BorovaHR TeamBorovaHR Team
March 4, 202612 min read

What Is a Structured Interview (and Why It Matters)

A structured interview means every candidate for the same role gets asked the same questions, in the same order, and is evaluated using the same scoring criteria.

Compare this to an unstructured interview, where the interviewer asks whatever comes to mind, follows tangents, and makes a gut-feel decision at the end. Research consistently shows that unstructured interviews are only slightly better than random chance at predicting job performance.

Structured interviews are 2x more predictive of job performance than unstructured ones. Here is why:

  • Fair comparison — When every candidate answers the same questions, you are comparing apples to apples instead of apples to oranges
  • Reduced bias — Consistent questions and scoring reduce the influence of first impressions, personal similarity, and interviewer mood
  • Better data — Scorecards create a record you can discuss objectively, rather than relying on vague impressions
  • Legal protection — Standardized processes are easier to defend if a hiring decision is ever questioned
  • Interviewer calibration — When everyone uses the same rubric, you can identify interviewers who consistently rate too high or too low

Despite these benefits, most small companies still wing it. The investment to switch is small — a few hours upfront — and the improvement in hiring quality is dramatic.
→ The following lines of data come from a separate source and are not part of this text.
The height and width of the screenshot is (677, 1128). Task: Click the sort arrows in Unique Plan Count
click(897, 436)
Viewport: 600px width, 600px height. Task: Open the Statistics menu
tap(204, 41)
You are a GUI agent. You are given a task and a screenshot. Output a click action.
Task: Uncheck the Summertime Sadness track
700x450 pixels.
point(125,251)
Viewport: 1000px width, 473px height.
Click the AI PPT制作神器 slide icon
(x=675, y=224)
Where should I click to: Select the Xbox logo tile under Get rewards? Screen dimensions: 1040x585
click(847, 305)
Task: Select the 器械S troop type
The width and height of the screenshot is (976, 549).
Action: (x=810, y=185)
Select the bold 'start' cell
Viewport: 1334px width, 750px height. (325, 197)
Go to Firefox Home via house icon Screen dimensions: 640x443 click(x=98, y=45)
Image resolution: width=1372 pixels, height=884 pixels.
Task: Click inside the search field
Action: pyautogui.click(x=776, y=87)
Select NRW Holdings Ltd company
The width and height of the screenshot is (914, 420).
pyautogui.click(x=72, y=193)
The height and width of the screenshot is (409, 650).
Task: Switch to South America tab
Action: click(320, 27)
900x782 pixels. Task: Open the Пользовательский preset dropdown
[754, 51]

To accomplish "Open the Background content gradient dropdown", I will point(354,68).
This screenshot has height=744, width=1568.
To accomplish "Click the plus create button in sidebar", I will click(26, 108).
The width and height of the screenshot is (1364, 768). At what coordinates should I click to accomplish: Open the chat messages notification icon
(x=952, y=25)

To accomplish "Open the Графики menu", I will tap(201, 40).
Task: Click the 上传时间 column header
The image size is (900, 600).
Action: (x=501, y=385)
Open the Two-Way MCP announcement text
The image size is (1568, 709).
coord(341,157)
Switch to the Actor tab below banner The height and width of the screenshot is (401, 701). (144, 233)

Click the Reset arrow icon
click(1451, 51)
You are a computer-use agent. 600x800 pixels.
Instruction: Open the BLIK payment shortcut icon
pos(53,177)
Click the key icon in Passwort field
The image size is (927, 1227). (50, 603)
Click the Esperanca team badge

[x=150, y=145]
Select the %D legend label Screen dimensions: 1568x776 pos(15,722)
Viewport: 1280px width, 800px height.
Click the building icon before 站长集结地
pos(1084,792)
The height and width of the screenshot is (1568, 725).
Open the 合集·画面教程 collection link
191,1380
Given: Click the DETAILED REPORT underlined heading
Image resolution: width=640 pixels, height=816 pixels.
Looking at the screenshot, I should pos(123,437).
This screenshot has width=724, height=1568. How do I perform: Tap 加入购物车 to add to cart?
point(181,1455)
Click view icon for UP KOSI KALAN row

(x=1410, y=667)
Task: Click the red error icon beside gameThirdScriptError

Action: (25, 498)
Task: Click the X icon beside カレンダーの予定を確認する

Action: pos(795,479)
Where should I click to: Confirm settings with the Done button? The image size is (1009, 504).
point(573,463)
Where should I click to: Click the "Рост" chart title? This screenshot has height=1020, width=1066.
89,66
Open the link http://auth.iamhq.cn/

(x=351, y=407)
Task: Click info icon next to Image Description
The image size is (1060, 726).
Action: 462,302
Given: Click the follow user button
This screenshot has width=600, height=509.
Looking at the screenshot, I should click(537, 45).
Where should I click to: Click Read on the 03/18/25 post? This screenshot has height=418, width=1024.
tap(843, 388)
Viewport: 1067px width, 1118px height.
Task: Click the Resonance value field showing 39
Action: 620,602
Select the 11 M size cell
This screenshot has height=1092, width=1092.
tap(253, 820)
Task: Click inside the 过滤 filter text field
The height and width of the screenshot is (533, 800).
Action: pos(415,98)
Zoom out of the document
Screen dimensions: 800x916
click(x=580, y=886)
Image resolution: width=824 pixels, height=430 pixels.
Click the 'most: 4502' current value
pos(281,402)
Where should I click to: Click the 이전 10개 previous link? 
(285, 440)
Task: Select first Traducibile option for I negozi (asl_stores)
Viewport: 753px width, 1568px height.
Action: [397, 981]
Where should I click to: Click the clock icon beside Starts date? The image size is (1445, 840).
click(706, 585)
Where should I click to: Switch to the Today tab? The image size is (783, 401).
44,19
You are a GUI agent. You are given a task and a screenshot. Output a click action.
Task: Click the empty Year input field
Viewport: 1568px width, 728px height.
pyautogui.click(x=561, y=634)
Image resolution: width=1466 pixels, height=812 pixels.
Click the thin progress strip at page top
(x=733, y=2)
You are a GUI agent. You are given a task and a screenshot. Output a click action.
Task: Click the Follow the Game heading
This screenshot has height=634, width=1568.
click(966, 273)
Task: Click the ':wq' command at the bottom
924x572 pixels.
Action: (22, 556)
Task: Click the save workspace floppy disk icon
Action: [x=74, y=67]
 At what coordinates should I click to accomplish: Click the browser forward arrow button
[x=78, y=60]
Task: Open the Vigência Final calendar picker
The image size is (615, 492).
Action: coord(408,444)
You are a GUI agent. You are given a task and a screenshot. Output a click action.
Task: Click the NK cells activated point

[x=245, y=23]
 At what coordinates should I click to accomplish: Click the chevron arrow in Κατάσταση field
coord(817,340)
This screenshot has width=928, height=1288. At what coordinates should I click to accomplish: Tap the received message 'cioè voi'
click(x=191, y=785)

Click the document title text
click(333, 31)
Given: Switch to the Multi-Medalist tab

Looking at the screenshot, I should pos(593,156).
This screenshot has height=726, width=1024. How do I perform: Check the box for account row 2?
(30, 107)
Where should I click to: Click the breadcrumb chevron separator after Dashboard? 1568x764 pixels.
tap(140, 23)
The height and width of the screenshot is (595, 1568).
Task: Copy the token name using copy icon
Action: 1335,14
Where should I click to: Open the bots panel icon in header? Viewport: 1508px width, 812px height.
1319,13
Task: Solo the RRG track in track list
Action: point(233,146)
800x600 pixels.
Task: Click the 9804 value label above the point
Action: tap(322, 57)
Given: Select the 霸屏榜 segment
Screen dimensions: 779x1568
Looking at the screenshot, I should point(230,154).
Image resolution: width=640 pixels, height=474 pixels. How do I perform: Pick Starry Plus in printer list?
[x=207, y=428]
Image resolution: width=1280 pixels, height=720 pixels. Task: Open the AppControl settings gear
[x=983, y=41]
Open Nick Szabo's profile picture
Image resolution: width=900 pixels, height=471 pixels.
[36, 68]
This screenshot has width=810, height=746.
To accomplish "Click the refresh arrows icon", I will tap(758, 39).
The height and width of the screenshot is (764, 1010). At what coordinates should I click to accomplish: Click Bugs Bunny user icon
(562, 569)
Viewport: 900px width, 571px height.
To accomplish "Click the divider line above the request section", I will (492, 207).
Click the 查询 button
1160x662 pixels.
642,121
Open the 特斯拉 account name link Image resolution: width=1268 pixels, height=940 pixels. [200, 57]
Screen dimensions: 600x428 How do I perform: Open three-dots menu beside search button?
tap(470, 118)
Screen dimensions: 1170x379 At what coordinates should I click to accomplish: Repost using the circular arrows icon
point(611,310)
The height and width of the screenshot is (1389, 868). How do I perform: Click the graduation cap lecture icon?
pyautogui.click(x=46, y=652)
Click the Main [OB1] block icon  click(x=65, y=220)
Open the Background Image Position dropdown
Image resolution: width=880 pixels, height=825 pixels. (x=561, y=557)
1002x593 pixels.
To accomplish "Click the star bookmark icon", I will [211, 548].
How to Design Structured Interview Questions

Good structured questions are tied to specific competencies required for the role. Start by identifying 4-6 competencies, then write 1-2 questions per competency.

Types of Questions

  • Behavioral questions — Ask candidates to describe past situations. "Tell me about a time when..." These predict future behavior based on past behavior
  • Situational questions — Present hypothetical scenarios. "What would you do if..." These test judgment and problem-solving approach
  • Technical questions — Evaluate specific skills or knowledge. Best used for roles with clear technical requirements

Writing Effective Behavioral Questions

Use the STAR format as a guide (Situation, Task, Action, Result):

  • Bad: "Are you good at teamwork?"
  • Good: "Describe a project where you had to collaborate with someone you disagreed with. What was the situation, what did you do, and what was the outcome?"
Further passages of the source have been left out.